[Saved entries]
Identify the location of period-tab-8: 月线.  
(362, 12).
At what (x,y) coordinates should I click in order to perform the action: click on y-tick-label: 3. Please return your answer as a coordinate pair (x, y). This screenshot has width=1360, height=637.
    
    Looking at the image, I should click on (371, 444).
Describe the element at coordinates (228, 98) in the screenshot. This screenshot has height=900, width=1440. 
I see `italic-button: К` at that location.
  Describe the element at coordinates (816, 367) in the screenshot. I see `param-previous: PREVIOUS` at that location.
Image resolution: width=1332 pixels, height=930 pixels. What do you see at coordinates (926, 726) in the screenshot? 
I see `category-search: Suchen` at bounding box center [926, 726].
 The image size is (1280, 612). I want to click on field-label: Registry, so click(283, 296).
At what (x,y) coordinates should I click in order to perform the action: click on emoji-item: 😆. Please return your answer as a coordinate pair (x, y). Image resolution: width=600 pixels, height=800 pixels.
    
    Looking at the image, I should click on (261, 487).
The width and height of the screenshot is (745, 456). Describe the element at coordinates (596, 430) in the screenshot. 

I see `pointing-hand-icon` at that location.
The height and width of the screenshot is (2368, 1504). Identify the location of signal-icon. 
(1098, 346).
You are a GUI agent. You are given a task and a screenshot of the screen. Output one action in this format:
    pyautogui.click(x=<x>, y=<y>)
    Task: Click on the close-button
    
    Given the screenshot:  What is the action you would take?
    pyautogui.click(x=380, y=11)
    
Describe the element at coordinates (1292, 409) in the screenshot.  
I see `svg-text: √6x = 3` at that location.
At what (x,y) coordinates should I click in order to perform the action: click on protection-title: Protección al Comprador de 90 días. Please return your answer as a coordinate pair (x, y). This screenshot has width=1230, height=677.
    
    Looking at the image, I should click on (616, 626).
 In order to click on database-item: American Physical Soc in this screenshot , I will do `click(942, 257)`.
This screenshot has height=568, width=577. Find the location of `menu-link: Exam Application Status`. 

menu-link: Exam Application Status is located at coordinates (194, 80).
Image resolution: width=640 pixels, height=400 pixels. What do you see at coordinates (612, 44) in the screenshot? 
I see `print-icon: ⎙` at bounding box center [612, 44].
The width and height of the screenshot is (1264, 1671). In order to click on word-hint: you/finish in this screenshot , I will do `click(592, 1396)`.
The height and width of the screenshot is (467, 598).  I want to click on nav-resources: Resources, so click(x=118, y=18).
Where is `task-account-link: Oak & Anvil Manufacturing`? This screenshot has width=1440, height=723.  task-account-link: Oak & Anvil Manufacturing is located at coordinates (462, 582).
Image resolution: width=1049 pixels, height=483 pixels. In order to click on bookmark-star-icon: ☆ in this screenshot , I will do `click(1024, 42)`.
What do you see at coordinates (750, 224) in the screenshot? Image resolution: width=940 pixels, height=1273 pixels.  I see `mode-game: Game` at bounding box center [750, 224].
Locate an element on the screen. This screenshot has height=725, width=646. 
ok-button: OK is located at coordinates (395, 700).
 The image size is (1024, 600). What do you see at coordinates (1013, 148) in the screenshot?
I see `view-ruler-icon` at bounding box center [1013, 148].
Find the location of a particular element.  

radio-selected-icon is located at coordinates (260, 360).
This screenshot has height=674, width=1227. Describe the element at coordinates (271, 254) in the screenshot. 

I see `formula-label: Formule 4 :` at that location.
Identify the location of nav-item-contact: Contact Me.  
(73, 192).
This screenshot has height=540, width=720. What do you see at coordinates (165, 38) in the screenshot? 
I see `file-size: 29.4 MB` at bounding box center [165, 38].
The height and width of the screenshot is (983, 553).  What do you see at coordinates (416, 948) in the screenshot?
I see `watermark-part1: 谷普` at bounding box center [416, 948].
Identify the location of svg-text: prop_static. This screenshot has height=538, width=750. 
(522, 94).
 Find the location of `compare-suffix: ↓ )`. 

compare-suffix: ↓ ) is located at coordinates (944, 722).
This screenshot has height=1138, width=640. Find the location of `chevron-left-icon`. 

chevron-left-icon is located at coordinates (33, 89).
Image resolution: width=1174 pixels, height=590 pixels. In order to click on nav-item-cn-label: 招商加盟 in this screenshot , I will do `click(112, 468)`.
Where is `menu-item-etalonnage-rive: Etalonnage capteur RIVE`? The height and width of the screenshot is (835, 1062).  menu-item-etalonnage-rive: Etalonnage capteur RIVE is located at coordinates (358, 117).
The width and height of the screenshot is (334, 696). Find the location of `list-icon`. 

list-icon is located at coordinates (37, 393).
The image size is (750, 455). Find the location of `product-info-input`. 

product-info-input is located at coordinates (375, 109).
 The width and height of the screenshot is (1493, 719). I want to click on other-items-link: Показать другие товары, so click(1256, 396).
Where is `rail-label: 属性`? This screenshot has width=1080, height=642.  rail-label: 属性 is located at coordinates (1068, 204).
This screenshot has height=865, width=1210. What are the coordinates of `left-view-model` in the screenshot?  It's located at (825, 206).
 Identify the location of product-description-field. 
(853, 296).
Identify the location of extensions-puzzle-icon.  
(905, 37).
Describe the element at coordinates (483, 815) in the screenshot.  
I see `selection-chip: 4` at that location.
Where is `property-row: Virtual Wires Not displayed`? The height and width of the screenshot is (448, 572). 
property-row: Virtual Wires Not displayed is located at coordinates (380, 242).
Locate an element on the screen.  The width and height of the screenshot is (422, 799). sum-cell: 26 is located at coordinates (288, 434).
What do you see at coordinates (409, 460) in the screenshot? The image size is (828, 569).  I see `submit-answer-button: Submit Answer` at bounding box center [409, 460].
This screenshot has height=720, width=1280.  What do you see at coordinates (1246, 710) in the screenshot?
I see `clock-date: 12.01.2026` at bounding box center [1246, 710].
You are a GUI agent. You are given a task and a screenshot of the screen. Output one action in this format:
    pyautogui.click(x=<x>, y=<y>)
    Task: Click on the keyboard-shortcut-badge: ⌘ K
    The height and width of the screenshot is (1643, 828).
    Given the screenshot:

Work instruction:
Give the stretch of the material from its first line through the line containing "Looking at the image, I should click on (371, 444)." as a JSON list of strings, one string per line, with blank lines omitted.

Completed exercise:
[
  "Identify the location of period-tab-8: 月线.  ",
  "(362, 12).",
  "At what (x,y) coordinates should I click in order to perform the action: click on y-tick-label: 3. Please return your answer as a coordinate pair (x, y). This screenshot has width=1360, height=637.",
  "    Looking at the image, I should click on (371, 444)."
]